Jeffrey Halstead, a retired police chief in Fort Worth, Texas, and a former commander for Homeland Security for Phoenix police, told Fox News Digital that U.S. military actions could ‘escalate the mindset of some of these outlying or outlier terrorist entities’ wanting to take action. 

‘We’ve seen historically that any time there is a conflict, especially in the Middle East with escalating tensions, military action and now a declaration of war, there is a significant impact on the ability for us to work collectively to share intelligence and gather information in a timely manner from our federal partners,’ Halstead said. ‘With the current Department of Homeland Security shutdown, if something were to occur here in the United States, there could be some significant delays because FEMA and other very, very critical divisions of the federal government are basically shut down.’

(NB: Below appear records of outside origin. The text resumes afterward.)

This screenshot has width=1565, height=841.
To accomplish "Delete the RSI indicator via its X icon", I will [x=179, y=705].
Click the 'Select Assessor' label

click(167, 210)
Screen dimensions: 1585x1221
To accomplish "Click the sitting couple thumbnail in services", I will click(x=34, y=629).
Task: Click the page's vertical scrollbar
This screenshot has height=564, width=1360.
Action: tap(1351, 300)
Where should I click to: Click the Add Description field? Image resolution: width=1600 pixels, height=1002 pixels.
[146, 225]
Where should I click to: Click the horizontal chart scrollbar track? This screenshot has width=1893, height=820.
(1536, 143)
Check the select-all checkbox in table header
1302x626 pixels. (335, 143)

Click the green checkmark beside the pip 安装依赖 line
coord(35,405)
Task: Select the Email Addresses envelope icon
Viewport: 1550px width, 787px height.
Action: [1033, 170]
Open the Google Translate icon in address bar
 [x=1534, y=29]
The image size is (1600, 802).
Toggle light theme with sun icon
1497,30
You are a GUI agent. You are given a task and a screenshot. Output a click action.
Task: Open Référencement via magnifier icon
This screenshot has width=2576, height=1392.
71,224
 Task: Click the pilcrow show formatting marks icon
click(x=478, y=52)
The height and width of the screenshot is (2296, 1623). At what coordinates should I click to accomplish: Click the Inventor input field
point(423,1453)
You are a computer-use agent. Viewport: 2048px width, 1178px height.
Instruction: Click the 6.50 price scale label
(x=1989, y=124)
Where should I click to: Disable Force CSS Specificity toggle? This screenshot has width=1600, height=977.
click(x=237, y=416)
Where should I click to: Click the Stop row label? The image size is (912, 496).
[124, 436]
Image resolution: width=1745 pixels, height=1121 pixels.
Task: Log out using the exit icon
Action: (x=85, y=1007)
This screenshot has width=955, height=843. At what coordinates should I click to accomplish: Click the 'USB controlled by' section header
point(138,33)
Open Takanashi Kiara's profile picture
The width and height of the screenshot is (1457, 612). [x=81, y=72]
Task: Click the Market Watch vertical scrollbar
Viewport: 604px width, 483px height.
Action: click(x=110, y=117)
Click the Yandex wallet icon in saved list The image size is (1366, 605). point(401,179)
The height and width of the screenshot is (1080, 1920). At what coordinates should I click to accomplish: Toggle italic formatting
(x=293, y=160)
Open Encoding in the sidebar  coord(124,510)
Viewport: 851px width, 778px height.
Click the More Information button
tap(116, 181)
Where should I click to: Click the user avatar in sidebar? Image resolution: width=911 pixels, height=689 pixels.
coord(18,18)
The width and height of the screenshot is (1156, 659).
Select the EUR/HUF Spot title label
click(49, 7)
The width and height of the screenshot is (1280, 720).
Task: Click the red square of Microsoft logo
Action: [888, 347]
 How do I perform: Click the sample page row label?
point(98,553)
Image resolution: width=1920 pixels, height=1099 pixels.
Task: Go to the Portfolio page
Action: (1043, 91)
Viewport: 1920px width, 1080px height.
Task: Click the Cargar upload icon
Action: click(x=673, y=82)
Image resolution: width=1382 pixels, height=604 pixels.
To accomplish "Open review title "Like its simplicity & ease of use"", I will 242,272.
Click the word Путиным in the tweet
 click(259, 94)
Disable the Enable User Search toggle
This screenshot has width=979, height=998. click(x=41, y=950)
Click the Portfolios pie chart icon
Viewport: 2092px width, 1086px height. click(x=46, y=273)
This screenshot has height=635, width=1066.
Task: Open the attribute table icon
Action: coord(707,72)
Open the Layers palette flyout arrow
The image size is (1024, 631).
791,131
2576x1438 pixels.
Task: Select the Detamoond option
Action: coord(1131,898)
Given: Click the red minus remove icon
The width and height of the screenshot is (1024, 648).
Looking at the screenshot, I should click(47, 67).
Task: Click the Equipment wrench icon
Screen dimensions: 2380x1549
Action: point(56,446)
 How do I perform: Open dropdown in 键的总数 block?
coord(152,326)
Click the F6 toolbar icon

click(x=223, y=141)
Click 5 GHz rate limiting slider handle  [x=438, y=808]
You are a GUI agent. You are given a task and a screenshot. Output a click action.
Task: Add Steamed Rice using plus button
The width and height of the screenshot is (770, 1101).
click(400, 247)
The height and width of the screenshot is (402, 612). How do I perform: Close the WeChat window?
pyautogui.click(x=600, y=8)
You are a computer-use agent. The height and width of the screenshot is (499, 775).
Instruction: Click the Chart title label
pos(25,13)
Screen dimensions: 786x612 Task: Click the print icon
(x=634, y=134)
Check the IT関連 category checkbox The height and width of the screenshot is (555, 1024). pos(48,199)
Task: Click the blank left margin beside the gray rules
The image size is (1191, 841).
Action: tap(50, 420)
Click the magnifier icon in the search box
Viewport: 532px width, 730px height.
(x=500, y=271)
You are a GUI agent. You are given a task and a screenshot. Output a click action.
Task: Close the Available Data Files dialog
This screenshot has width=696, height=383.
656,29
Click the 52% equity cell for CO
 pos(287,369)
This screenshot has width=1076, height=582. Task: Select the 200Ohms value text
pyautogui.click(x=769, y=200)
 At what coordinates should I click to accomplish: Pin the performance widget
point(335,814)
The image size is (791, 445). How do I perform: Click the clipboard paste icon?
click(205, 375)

He specifically pointed out the terrorist attack in Austin, Texas, over the weekend, which left 2 people dead and 14 injured. The suspect, Ndiaga Diagne, a 53-year-old naturalized citizen born in Senegal, was also killed.

Authorities said they are investigating the shooting, which took place at a bar at about 2 a.m. on Sunday, as a ‘potential nexus to terrorism’ as Diagne appeared to wear a ‘Property of Allah’ sweatshirt and an undershirt depicting the Iranian flag. A Quran was also later recovered from his vehicle, and an Iranian flag and images of regime leaders were found at his home.

That attack comes after U.S.-Israeli joint military strikes, which began against Iran on Saturday morning, killed the Islamic Republic’s Supreme Leader Ali Khamenei and other leaders, triggering a wider conflict in the Middle East.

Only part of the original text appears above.